Files
orchard/docs/design/deduplication-design.md

23 KiB

Deduplication Design Document

This document defines Orchard's content-addressable storage and deduplication approach using SHA256 hashes.

Table of Contents

  1. Overview
  2. Hash Algorithm Selection
  3. Content-Addressable Storage Model
  4. S3 Key Derivation
  5. Duplicate Detection Strategy
  6. Reference Counting Lifecycle
  7. Edge Cases and Error Handling
  8. Collision Handling
  9. Performance Considerations
  10. Operations Runbook

Overview

Orchard uses whole-file deduplication based on content hashing. When a file is uploaded:

  1. The SHA256 hash of the entire file content is computed
  2. The hash becomes the artifact's primary identifier
  3. If a file with the same hash already exists, no duplicate is stored
  4. Multiple tags/references can point to the same artifact

Scope: Orchard implements whole-file deduplication only. Chunk-level or block-level deduplication is out of scope for MVP.


Hash Algorithm Selection

Decision: SHA256

Criteria SHA256 SHA1 MD5 Blake3
Security Strong (256-bit) Weak (broken) Weak (broken) Strong
Speed ~400 MB/s ~600 MB/s ~800 MB/s ~1500 MB/s
Collision Resistance 2^128 Broken Broken 2^128
Industry Adoption Universal Legacy Legacy Emerging
Tool Ecosystem Excellent Good Good Growing

Rationale

  1. Security: SHA256 has no known practical collision attacks. SHA1 and MD5 are cryptographically broken.

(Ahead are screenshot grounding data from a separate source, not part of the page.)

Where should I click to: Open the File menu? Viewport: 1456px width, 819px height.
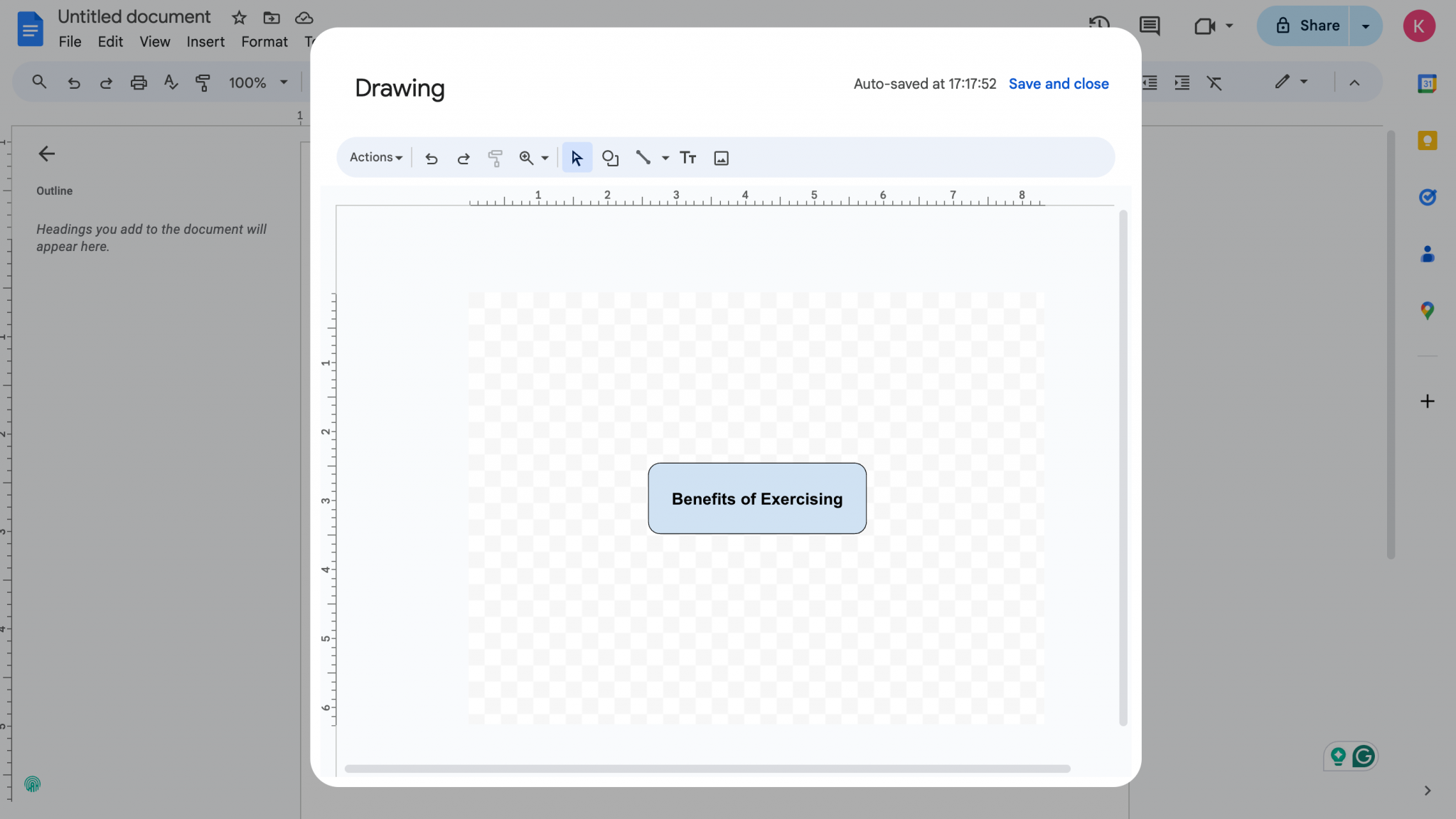[x=69, y=41]
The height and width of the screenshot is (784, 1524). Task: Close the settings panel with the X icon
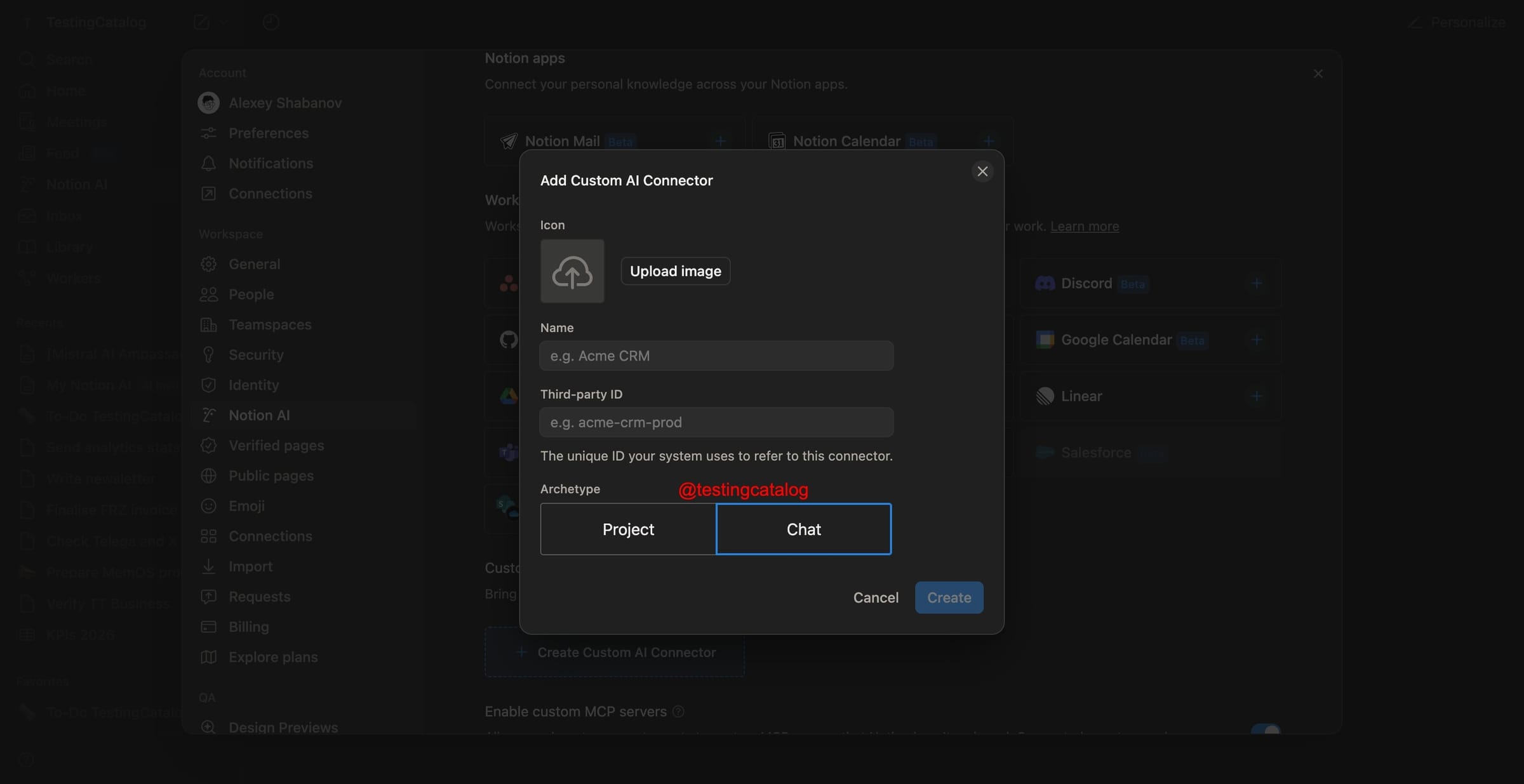(1318, 74)
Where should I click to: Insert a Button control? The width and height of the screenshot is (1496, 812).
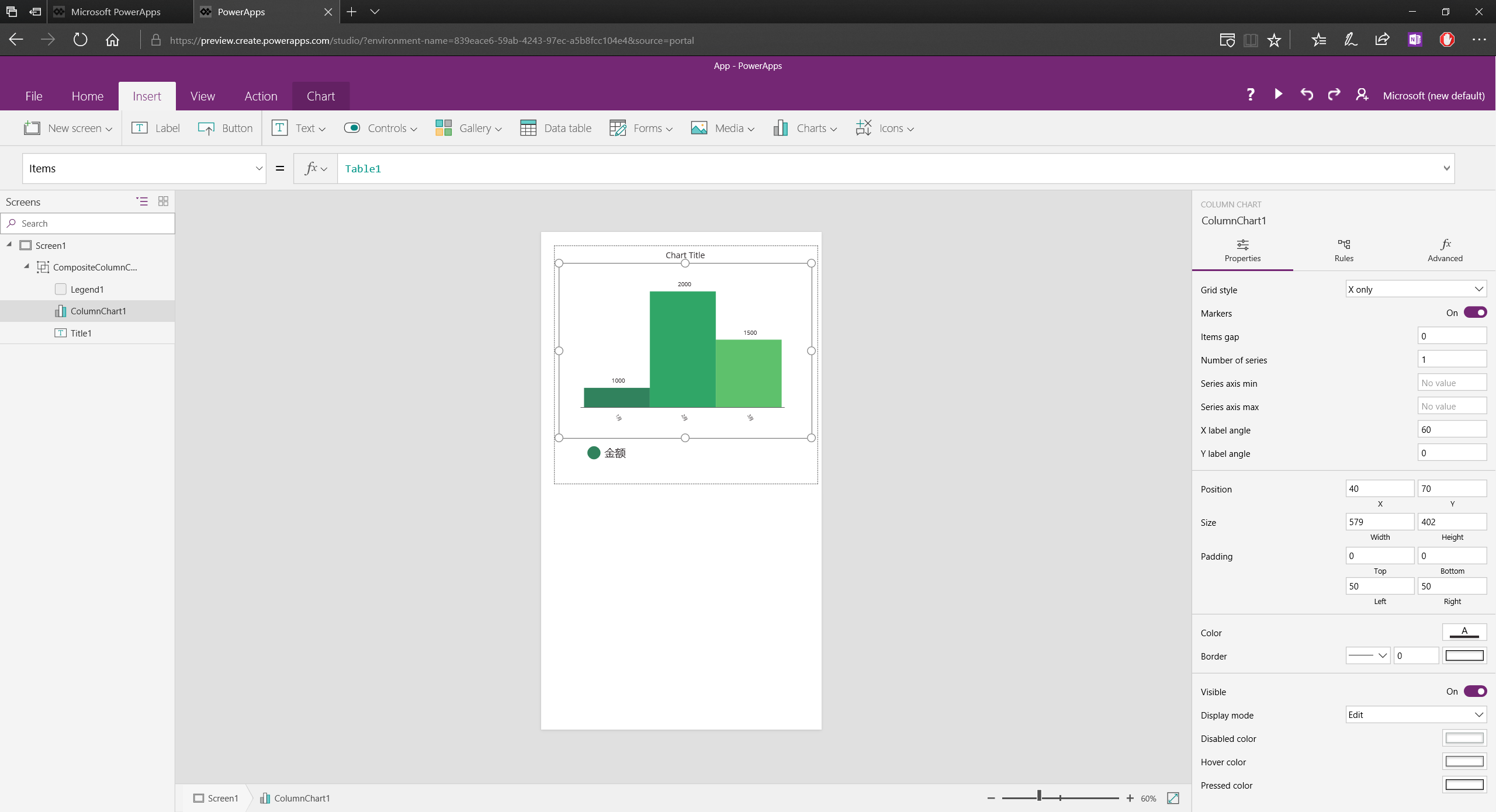point(224,128)
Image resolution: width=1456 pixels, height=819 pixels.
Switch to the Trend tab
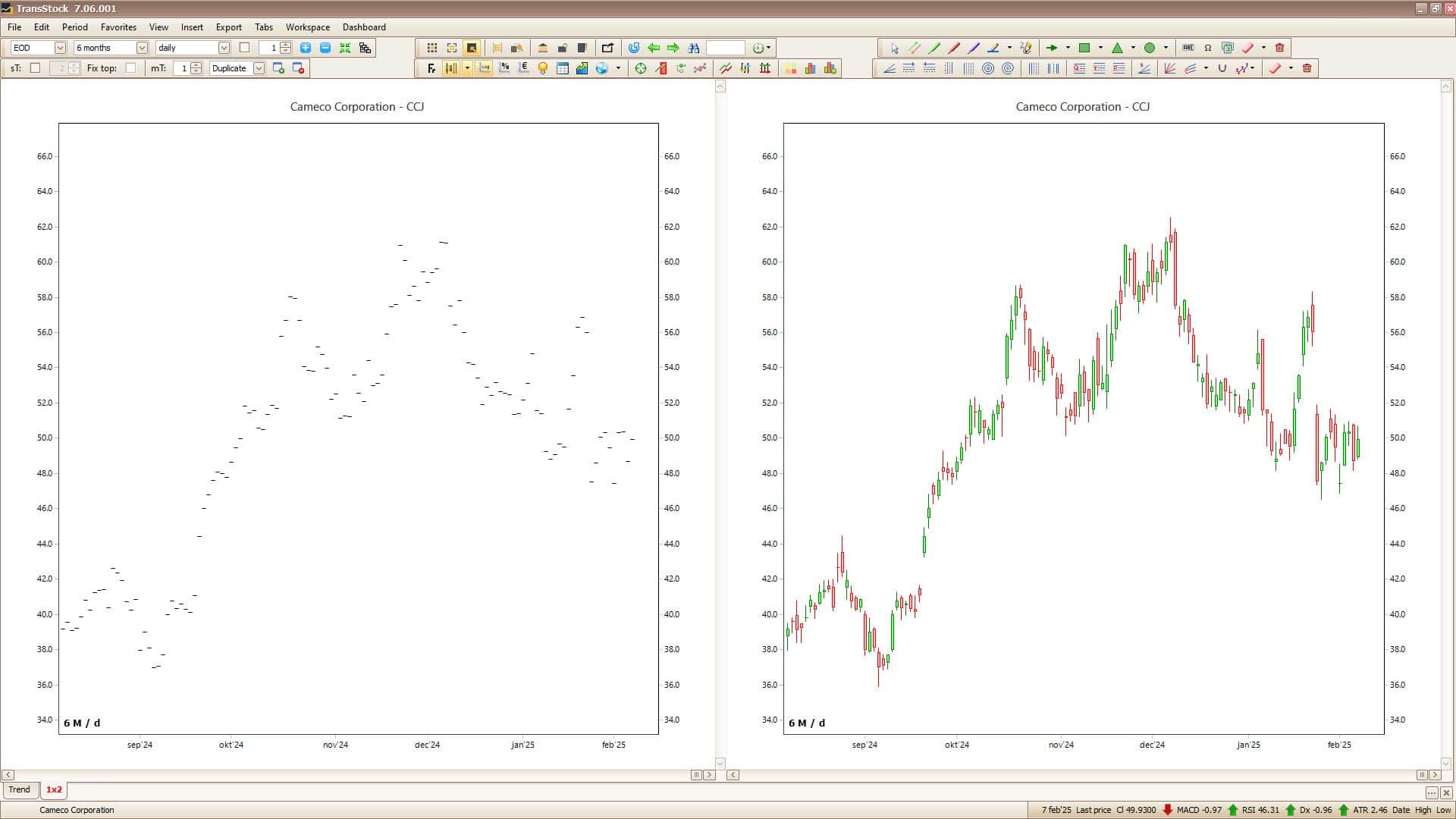[20, 789]
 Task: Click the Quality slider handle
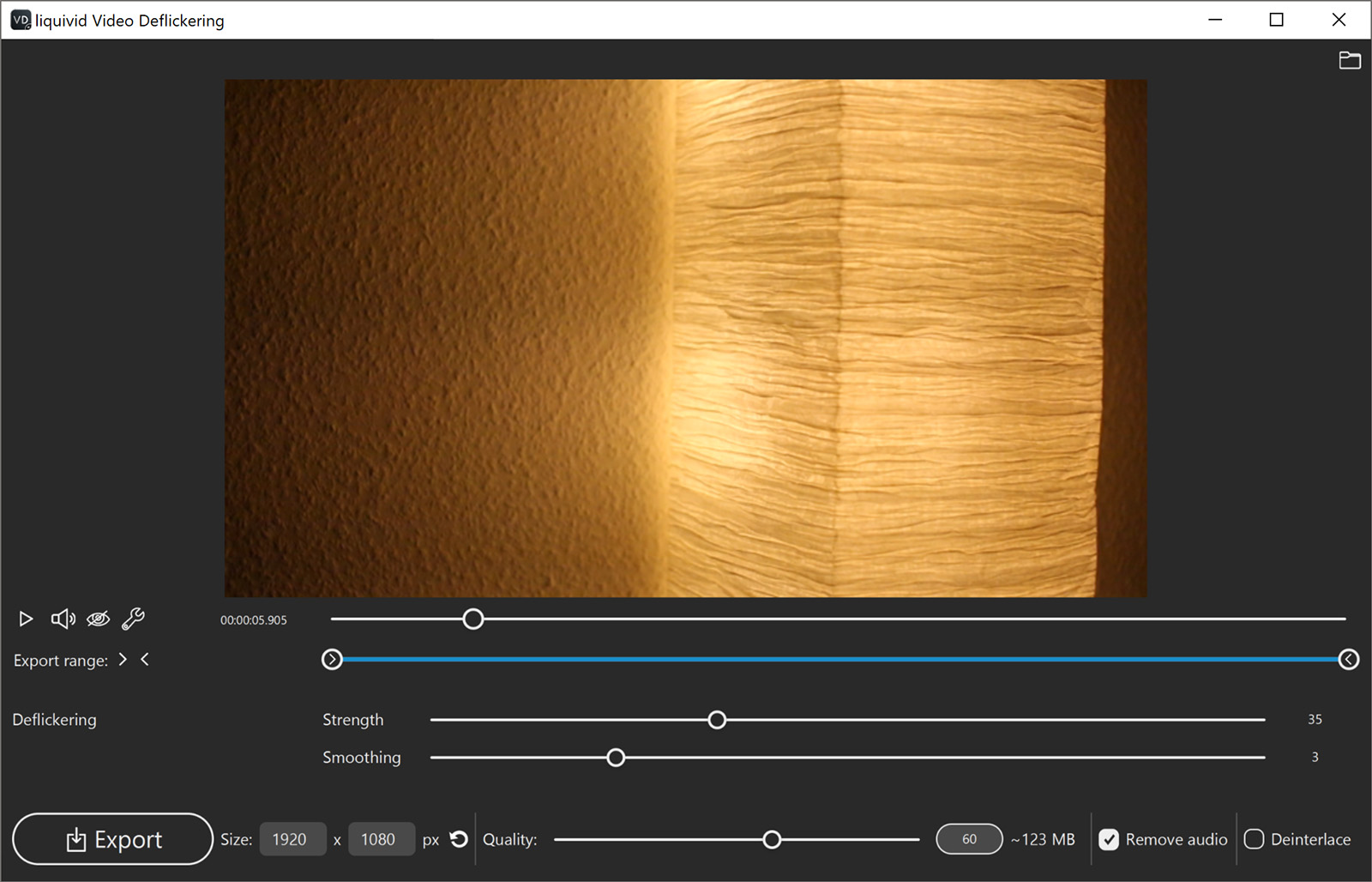(772, 839)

  2. Collision Resistance: With 256-bit output, the probability of accidental collision is approximately 2^-128 (~10^-38). To have a 50% chance of collision, you would need approximately 2^128 unique files.

  3. Industry Standard: SHA256 is the de facto standard for content-addressable storage (Git, Docker, npm, etc.).

  4. Performance: While Blake3 is faster, SHA256 throughput (~400 MB/s) exceeds typical network bandwidth for uploads. The bottleneck is I/O, not hashing.

  5. Tooling: Universal support in all languages, operating systems, and verification tools.

Migration Path

If a future algorithm change is needed (e.g., SHA3 or Blake3):

  1. Database: Add hash_algorithm column to artifacts table (default: 'sha256')
  2. S3 Keys: New algorithm uses different prefix (e.g., fruits-sha3/ vs fruits/)
  3. API: Accept algorithm hint in upload, return algorithm in responses
  4. Migration: Background job to re-hash existing artifacts if needed

Current Implementation: Single algorithm (SHA256), no algorithm versioning required for MVP.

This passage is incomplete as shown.